By , Dieter Kurtenbach
Published January 30, 2017
I was a holdout.
I didn't like the Wild Card Games when Major League Baseball introduced them in 2012.
It came off like a cheap trope -- baseball is a macro sport and after 162 games you're going to have a one-game playoff? I couldn't reconcile the fact that after six months of play, everything was determined by one game. It didn't seem fair or right.
I've changed my mind. I'm all-in on the Wild Card Games now.
My conversion was not overnight. I've watched the Wild Card Games for five years and have, of course, appreciated the unquestionable entertainment that comes from a winner-take-all contest. Slowly, but surely, my sense of "fairness" and "right" has been chipped away by the drama and intrigue of the games. They were too good to deny.
Tuesday's American League Wild Card Game was the final straw.
What a contest! That game had everything we love about sports -- two great teams, locked into battle, with high-leverage situations abound.
There was the spectacular and the blundering -- there was a half-full tall boy thrown onto the field by a fan who was even more trash than the Labatt Blue that was tossed -- and it was all because one game meant everything.
Baseball needs more games like Tuesday's -- games like that could pull the sport out of the decade-long malaise that's relegated it to regional status. Tuesday night was must-see, no matter if you were in Toronto, Baltimore, or anywhere in between. We can only hope Wednesday's National League Wild Card Game is half as engrossing of Tuesday's.
There's something endearing about the desperation of it all. It's almost misanthropic, but the fact that nine innings can determine if your season was a success or failure -- if the last six, grueling months were worth it all -- makes for wonderful television, and by all accounts, the atmosphere in Toronto Tuesday was for the ages (save for that beer-tossing fan).
I've come to terms with the fact that Games 1 through 162 hinge on 163, because there is another side to that -- one we frankly don't consider enough: division winners don't have to go through the drama of a one-game playoff as a reward for their regular-season success.

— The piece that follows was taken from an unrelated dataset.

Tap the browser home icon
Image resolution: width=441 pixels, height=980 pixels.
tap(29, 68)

Between 2002 and 2004, three-straight World Series were won by Wild Card teams. Roughly one-third of World Series winners were Wild Card teams when the original next-best-team system was in play between 1995 and 2011. A team that didn't win a division -- something that should matter in a longform sport like baseball -- was given equal standing to a team that did under the prior format. Sometimes, the team with the best record didn't even face the team with the Wild Card team, because Major League Baseball didn't want to teams from the same division playing in the first round. All of this favor for what was typically a 72-loss team. That shouldn't have sat well with us.

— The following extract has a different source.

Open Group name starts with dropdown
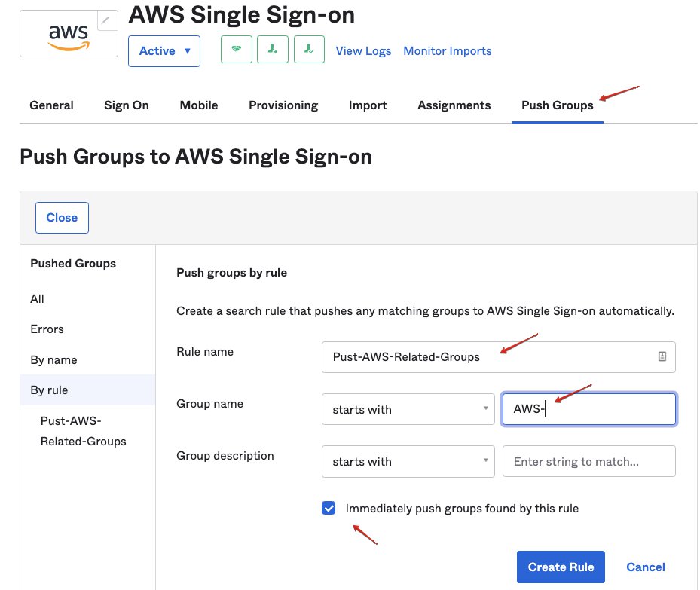Viewport: 700px width, 590px height. [x=408, y=409]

The need for the Wild Card is clear -- I'm certainly not advocating to get rid of it, especially not now -- but there should be some additional challenge to being the last team in.
There's nothing more challenging than a win-or-go-home scenario.
Don't like it? Win more.
Baseball has a lot of challenges, and MLB has made more than its fair share of boneheaded decisions in recent years, but its not-quite-new postseason format is fantastic.
It took me a while to see the light, but long live the Wild Card Game.